(The problem): Render every line of the listing below as a Markdown table with the columns Row and Line, numbering each row and skipping blank lines.

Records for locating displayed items
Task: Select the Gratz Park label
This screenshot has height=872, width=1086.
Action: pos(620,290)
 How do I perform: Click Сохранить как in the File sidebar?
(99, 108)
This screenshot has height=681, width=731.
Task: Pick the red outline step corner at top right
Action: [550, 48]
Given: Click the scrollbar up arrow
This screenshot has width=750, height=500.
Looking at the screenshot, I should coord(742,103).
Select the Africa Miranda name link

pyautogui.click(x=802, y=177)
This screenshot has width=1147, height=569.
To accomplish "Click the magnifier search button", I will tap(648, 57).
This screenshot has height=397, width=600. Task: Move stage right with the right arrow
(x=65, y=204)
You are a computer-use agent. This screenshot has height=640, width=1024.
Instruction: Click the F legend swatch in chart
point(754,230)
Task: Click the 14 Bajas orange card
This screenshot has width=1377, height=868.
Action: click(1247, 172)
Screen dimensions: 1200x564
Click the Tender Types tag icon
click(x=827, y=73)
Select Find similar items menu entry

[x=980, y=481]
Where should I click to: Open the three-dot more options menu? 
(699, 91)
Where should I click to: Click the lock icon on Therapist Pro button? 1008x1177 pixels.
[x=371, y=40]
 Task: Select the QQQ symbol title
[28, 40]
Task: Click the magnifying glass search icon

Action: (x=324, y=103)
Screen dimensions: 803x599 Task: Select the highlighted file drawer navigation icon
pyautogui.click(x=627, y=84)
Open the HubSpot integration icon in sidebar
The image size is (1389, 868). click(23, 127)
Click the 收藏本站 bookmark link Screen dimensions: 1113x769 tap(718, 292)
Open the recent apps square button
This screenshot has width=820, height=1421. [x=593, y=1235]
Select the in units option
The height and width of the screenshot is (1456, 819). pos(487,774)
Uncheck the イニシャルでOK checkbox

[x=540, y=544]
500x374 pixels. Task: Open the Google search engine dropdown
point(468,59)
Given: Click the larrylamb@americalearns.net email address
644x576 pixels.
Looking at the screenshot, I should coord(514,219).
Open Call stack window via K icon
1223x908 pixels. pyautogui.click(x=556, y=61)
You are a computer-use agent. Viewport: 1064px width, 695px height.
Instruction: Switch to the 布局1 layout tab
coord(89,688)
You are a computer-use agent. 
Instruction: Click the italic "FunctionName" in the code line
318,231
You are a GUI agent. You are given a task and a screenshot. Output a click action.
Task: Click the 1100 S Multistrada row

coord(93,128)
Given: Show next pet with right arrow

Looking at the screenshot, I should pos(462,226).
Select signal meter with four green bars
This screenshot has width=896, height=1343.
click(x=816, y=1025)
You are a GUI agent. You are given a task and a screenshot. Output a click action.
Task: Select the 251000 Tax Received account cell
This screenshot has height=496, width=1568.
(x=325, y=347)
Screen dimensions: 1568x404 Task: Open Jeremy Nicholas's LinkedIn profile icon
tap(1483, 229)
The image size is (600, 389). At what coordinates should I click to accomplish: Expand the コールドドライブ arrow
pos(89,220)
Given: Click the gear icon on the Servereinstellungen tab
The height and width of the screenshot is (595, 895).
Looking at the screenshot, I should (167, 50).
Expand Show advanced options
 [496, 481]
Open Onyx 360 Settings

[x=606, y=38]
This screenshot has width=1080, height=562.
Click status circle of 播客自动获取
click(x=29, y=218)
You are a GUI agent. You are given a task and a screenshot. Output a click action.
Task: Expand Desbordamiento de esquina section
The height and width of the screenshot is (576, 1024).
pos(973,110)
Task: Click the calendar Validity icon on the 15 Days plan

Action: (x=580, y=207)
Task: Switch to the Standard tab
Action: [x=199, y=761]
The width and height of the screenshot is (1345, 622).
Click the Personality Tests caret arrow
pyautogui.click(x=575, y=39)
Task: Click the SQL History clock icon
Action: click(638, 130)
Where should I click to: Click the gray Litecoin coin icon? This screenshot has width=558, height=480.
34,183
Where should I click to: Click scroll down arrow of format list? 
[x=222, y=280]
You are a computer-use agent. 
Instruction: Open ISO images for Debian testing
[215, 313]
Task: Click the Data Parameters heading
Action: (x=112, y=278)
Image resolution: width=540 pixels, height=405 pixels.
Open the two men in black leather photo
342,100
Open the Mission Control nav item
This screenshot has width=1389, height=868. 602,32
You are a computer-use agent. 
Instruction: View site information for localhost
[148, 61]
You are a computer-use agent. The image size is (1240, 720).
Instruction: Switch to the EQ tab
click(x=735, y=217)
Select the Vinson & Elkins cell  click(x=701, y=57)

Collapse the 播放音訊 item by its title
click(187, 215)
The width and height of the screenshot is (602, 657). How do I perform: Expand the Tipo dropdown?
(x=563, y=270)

(Correct output):
| Row | Line |
|---|---|
| 1 | Task: Select the Gratz Park label |
| 2 | This screenshot has height=872, width=1086. |
| 3 | Action: pos(620,290) |
| 4 |  How do I perform: Click Сохранить как in the File sidebar? |
| 5 | (99, 108) |
| 6 | This screenshot has height=681, width=731. |
| 7 | Task: Pick the red outline step corner at top right |
| 8 | Action: [550, 48] |
| 9 | Given: Click the scrollbar up arrow |
| 10 | This screenshot has width=750, height=500. |
| 11 | Looking at the screenshot, I should coord(742,103). |
| 12 | Select the Africa Miranda name link |
| 13 | pyautogui.click(x=802, y=177) |
| 14 | This screenshot has width=1147, height=569. |
| 15 | To accomplish "Click the magnifier search button", I will tap(648, 57). |
| 16 | This screenshot has height=397, width=600. Task: Move stage right with the right arrow |
| 17 | (x=65, y=204) |
| 18 | You are a computer-use agent. This screenshot has height=640, width=1024. |
| 19 | Instruction: Click the F legend swatch in chart |
| 20 | point(754,230) |
| 21 | Task: Click the 14 Bajas orange card |
| 22 | This screenshot has width=1377, height=868. |
| 23 | Action: click(1247, 172) |
| 24 | Screen dimensions: 1200x564 |
| 25 | Click the Tender Types tag icon |
| 26 | click(x=827, y=73) |
| 27 | Select Find similar items menu entry |
| 28 | [x=980, y=481] |
| 29 | Where should I click to: Open the three-dot more options menu?  |
| 30 | (699, 91) |
| 31 | Where should I click to: Click the lock icon on Therapist Pro button? 1008x1177 pixels. |
| 32 | [x=371, y=40] |
| 33 |  Task: Select the QQQ symbol title |
| 34 | [28, 40] |
| 35 | Task: Click the magnifying glass search icon |
| 36 | Action: (x=324, y=103) |
| 37 | Screen dimensions: 803x599 Task: Select the highlighted file drawer navigation icon |
| 38 | pyautogui.click(x=627, y=84) |
| 39 | Open the HubSpot integration icon in sidebar |
| 40 | The image size is (1389, 868). click(23, 127) |
| 41 | Click the 收藏本站 bookmark link Screen dimensions: 1113x769 tap(718, 292) |
| 42 | Open the recent apps square button |
| 43 | This screenshot has width=820, height=1421. [x=593, y=1235] |
| 44 | Select the in units option |
| 45 | The height and width of the screenshot is (1456, 819). pos(487,774) |
| 46 | Uncheck the イニシャルでOK checkbox |
| 47 | [x=540, y=544] |
| 48 | 500x374 pixels. Task: Open the Google search engine dropdown |
| 49 | point(468,59) |
| 50 | Given: Click the larrylamb@americalearns.net email address |
| 51 | 644x576 pixels. |
| 52 | Looking at the screenshot, I should coord(514,219). |
| 53 | Open Call stack window via K icon |
| 54 | 1223x908 pixels. pyautogui.click(x=556, y=61) |
| 55 | You are a computer-use agent. Viewport: 1064px width, 695px height. |
| 56 | Instruction: Switch to the 布局1 layout tab |
| 57 | coord(89,688) |
| 58 | You are a computer-use agent.  |
| 59 | Instruction: Click the italic "FunctionName" in the code line |
| 60 | 318,231 |
| 61 | You are a GUI agent. You are given a task and a screenshot. Output a click action. |
| 62 | Task: Click the 1100 S Multistrada row |
| 63 | coord(93,128) |
| 64 | Given: Show next pet with right arrow |
| 65 | Looking at the screenshot, I should pos(462,226). |
| 66 | Select signal meter with four green bars |
| 67 | This screenshot has width=896, height=1343. |
| 68 | click(x=816, y=1025) |
| 69 | You are a GUI agent. You are given a task and a screenshot. Output a click action. |
| 70 | Task: Select the 251000 Tax Received account cell |
| 71 | This screenshot has height=496, width=1568. |
| 72 | (x=325, y=347) |
| 73 | Screen dimensions: 1568x404 Task: Open Jeremy Nicholas's LinkedIn profile icon |
| 74 | tap(1483, 229) |
| 75 | The image size is (600, 389). At what coordinates should I click to accomplish: Expand the コールドドライブ arrow |
| 76 | pos(89,220) |
| 77 | Given: Click the gear icon on the Servereinstellungen tab |
| 78 | The height and width of the screenshot is (595, 895). |
| 79 | Looking at the screenshot, I should (167, 50). |
| 80 | Expand Show advanced options |
| 81 |  [496, 481] |
| 82 | Open Onyx 360 Settings |
| 83 | [x=606, y=38] |
| 84 | This screenshot has width=1080, height=562. |
| 85 | Click status circle of 播客自动获取 |
| 86 | click(x=29, y=218) |
| 87 | You are a GUI agent. You are given a task and a screenshot. Output a click action. |
| 88 | Task: Expand Desbordamiento de esquina section |
| 89 | The height and width of the screenshot is (576, 1024). |
| 90 | pos(973,110) |
| 91 | Task: Click the calendar Validity icon on the 15 Days plan |
| 92 | Action: (x=580, y=207) |
| 93 | Task: Switch to the Standard tab |
| 94 | Action: [x=199, y=761] |
| 95 | The width and height of the screenshot is (1345, 622). |
| 96 | Click the Personality Tests caret arrow |
| 97 | pyautogui.click(x=575, y=39) |
| 98 | Task: Click the SQL History clock icon |
| 99 | Action: click(638, 130) |
| 100 | Where should I click to: Click the gray Litecoin coin icon? This screenshot has width=558, height=480. |
| 101 | 34,183 |
| 102 | Where should I click to: Click scroll down arrow of format list?  |
| 103 | [x=222, y=280] |
| 104 | You are a computer-use agent.  |
| 105 | Instruction: Open ISO images for Debian testing |
| 106 | [215, 313] |
| 107 | Task: Click the Data Parameters heading |
| 108 | Action: (x=112, y=278) |
| 109 | Image resolution: width=540 pixels, height=405 pixels. |
| 110 | Open the two men in black leather photo |
| 111 | 342,100 |
| 112 | Open the Mission Control nav item |
| 113 | This screenshot has width=1389, height=868. 602,32 |
| 114 | You are a computer-use agent.  |
| 115 | Instruction: View site information for localhost |
| 116 | [148, 61] |
| 117 | You are a computer-use agent. The image size is (1240, 720). |
| 118 | Instruction: Switch to the EQ tab |
| 119 | click(x=735, y=217) |
| 120 | Select the Vinson & Elkins cell  click(x=701, y=57) |
| 121 | Collapse the 播放音訊 item by its title |
| 122 | click(187, 215) |
| 123 | The width and height of the screenshot is (602, 657). How do I perform: Expand the Tipo dropdown? |
| 124 | (x=563, y=270) |